Of course there are other smells closely associated with hunting. Waxed cotton has an oddly sweet aroma, kind of like a sugary box of crayons. Leather doesn't smell like anything but leather. Certain things smell like leather, not the other way around. The same is true of skunk. And then there is the quail. If I had to choose one word to attach to the scent of a bobwhite, it would be wild. Not reckless or uncontrollable wild, but outdoors and a part of nature wild. They don't have the barnyard smell of some birds or the clean, wind-washed smell of others; they smell like a creature that lives between woods and fields, an amalgam of all that grows in their country. That's one small part of their appeal.
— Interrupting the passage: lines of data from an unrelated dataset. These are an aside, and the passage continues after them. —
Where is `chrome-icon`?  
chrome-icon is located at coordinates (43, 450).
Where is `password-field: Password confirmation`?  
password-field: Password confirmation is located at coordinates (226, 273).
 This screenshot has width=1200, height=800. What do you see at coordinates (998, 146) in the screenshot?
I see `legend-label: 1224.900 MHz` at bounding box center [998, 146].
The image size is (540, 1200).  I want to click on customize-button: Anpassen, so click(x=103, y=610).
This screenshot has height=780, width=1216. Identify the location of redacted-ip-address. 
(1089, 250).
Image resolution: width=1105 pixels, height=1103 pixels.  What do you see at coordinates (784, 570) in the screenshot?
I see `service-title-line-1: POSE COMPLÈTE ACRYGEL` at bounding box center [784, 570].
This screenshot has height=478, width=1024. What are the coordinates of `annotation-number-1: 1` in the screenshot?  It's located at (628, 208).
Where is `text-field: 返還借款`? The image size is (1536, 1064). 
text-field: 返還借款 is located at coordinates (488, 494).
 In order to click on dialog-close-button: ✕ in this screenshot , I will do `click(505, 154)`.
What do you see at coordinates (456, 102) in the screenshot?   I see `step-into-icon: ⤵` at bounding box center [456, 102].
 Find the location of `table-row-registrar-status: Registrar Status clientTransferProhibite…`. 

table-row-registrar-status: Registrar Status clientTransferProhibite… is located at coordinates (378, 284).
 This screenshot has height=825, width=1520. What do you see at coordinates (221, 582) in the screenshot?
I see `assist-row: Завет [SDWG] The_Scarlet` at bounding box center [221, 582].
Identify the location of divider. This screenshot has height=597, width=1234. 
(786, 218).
I've never been overly apt at describing tastes and smells, a writer's handicap to be sure. It's similar to describing the different flavors present in a wine. If an aficionado tells me that there are cherries or butter or chocolate present in a wine, I have little trouble tasting them, but left to my own devices, I have to run through a list of flavors, asking myself "Do I taste cherries? Do I taste vanilla? Do I taste peaches?" A time-consuming process to be sure, and not very practical with hunting paraphernalia. Lack of descriptive skills aside, I do know the smell of Hoppes or leather or a wet dog when it tickles my nose. I also know that when my dog loads up after a romp through dew-laden summer grass, I'll be reminded of the last day of the season, and I'll be even more eager for the opener.